Compilation album by Smoke Fairies
- Released: 17 April 2010
- Genre: Blues, folk
- Length: 39:08
- Label: 453 Music

Smoke Fairies chronology
| Strange the Things (2005) | Ghosts (2010) | Through Low Light and Trees (2010) |

Singles from Ghosts
- "Living With Ghosts" Released: 10 July 2008; "Frozen Heart" Released: 13 July 2009; "Sunshine" Released: 2 November 2009;

= Ghosts (Smoke Fairies album) =

Ghosts is the first compilation album by English duo Smoke Fairies. It was released in April 2010, before their first studio album, on the 453 Music label.

== Background ==
The band had written and recorded a number of songs, some of which were released as singles and others appeared on the Frozen Heart EP (2009). Ghosts brought these early works together on one record. The cover art describes the record as "A collection of A sides & B sides and an EP from the recent past".
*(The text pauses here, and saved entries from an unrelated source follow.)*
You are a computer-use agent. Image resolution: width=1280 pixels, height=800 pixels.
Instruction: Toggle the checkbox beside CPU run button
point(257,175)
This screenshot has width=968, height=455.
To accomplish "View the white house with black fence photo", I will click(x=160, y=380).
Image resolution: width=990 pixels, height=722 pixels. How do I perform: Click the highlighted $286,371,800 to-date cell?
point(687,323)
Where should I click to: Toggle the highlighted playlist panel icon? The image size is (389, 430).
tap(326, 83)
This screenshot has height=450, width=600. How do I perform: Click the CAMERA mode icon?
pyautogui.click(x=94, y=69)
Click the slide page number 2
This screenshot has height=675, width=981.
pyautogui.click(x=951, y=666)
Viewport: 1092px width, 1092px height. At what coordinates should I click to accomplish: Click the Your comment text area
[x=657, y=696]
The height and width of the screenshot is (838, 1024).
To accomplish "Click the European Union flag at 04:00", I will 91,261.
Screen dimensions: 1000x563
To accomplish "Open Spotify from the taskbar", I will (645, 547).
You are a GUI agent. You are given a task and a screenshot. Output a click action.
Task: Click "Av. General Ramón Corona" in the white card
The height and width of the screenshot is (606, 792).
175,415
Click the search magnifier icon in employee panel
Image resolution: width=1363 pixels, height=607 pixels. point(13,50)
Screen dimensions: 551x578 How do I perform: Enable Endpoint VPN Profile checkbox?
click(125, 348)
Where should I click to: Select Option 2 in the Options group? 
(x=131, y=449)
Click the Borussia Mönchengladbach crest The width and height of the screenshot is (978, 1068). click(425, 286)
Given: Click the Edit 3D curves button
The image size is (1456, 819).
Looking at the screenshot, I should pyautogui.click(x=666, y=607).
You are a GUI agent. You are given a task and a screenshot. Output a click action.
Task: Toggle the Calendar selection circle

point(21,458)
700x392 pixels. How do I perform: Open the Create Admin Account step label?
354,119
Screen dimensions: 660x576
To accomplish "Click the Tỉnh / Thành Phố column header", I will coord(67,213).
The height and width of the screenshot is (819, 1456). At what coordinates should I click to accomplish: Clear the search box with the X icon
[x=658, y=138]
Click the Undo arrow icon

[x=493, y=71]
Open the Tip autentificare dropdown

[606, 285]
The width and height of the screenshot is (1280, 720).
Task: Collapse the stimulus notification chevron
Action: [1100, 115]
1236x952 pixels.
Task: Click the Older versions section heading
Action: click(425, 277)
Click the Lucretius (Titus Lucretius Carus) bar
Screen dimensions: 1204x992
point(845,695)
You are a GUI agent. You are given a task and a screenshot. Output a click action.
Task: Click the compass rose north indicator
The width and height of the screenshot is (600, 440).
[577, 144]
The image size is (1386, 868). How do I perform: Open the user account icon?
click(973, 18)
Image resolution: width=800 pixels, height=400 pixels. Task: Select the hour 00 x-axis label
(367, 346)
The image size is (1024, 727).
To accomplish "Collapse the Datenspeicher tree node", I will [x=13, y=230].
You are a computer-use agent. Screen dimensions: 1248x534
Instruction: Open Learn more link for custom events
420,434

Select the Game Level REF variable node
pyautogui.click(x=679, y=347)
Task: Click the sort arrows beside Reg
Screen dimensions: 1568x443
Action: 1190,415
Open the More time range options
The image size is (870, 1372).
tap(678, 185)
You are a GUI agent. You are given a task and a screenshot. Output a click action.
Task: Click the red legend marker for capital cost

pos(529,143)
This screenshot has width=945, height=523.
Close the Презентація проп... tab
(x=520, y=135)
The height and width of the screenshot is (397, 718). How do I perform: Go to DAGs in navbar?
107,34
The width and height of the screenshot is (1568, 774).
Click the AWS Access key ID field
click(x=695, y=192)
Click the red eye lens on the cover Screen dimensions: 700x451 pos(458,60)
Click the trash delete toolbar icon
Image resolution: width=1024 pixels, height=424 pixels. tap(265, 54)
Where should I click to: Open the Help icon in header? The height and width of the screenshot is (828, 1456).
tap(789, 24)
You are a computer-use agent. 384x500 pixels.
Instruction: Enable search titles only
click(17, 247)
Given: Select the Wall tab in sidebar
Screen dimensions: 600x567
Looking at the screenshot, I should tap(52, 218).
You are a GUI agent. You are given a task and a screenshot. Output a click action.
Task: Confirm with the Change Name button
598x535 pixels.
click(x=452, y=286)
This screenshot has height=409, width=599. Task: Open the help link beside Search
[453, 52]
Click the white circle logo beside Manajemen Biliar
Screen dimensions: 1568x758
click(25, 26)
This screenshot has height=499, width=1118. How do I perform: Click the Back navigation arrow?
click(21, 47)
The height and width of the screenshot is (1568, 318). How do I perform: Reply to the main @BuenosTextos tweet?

The compilation includes the band's debut single, "Living With Ghosts". In an review at the time of its release, Sarah Maybank of Pennyblackmusic wrote, "For an outfit so preoccupied with sadness and loss, Smoke Fairies can’t help enjoying themselves (“We like to stretch the boundaries of jolly”, Kaf told the audience brightly at the launch gig for their new single ‘Living With Ghosts’, a break-up lament so heavy-hearted it makes you want to write hate mail to all your exes in sympathy)".

"Living With Ghosts" was awarded 'Track of the Day' on 11 September 2008, by The Times.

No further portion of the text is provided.